PROVIDED ENTRIES:
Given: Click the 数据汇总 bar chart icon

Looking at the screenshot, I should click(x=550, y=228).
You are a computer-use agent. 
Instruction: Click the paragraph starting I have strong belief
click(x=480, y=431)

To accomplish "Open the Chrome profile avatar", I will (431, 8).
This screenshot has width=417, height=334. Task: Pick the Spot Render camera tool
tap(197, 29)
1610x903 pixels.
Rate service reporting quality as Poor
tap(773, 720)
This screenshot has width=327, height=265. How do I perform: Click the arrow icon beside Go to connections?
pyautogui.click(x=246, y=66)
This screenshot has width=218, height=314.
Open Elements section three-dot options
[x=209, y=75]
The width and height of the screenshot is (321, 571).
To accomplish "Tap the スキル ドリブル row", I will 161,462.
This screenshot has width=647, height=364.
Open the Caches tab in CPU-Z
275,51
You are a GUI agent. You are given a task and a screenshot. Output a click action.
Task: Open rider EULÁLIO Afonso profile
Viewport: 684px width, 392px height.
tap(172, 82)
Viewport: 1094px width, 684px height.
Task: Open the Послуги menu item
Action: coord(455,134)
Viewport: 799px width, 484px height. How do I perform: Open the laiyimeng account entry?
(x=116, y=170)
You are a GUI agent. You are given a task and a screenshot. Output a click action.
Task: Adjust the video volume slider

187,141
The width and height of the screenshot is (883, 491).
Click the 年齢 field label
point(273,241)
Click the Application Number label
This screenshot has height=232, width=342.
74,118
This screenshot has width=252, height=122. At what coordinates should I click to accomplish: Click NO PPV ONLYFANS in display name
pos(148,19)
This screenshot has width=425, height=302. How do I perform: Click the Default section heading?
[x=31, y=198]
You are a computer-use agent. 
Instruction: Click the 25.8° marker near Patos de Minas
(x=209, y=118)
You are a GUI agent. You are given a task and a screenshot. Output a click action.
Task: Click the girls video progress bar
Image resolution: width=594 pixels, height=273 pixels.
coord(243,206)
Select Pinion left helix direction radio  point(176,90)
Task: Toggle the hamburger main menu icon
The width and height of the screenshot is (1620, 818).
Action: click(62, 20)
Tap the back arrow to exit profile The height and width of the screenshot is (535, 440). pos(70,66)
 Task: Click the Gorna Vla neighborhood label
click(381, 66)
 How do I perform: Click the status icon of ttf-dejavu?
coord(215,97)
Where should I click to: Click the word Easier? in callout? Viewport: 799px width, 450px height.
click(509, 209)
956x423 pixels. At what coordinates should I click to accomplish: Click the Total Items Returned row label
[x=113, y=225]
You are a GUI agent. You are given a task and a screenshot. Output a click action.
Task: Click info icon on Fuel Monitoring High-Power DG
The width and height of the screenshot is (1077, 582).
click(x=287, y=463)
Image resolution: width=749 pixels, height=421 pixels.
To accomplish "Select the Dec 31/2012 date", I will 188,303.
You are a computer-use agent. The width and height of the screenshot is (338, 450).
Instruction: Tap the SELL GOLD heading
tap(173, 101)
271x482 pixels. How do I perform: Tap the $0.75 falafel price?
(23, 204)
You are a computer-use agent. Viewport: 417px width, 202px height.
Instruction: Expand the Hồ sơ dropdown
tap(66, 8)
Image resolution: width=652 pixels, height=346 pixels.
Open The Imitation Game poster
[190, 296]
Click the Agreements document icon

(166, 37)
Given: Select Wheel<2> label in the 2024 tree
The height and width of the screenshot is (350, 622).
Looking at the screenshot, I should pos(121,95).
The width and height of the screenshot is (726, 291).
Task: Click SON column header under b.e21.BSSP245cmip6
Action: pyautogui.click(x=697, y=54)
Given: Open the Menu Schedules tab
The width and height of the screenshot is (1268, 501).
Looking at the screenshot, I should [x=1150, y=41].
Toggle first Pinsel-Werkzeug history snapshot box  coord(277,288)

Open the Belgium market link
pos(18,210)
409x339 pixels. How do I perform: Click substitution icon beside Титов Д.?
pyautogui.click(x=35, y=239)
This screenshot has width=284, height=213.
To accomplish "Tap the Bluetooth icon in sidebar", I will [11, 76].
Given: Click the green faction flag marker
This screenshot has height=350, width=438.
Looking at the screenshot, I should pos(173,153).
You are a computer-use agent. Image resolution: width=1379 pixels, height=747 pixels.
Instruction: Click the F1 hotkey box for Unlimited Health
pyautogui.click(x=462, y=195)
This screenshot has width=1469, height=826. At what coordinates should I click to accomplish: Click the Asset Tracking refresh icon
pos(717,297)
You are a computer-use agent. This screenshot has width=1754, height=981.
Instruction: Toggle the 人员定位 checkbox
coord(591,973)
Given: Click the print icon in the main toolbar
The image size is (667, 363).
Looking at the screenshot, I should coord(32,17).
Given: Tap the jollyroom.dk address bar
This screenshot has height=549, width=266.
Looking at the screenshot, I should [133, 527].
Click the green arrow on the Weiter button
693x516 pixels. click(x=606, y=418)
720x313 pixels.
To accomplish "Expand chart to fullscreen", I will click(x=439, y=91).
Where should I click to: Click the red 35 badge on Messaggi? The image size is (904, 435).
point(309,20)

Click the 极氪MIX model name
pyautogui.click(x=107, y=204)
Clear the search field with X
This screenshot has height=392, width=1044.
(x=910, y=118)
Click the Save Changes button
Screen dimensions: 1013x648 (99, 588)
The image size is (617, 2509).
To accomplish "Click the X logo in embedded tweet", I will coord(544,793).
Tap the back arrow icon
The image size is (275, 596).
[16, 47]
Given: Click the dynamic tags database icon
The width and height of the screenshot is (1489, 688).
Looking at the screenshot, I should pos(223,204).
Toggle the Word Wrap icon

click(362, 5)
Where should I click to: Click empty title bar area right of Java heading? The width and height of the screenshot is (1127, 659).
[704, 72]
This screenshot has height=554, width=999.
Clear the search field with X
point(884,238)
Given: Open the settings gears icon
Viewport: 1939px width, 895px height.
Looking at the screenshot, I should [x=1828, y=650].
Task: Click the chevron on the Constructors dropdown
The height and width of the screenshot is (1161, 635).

TASK DESCRIPTION: Search the data above for the word "main" and report how many lines contain it, with nothing further.

EXERCISE SOLUTION: 2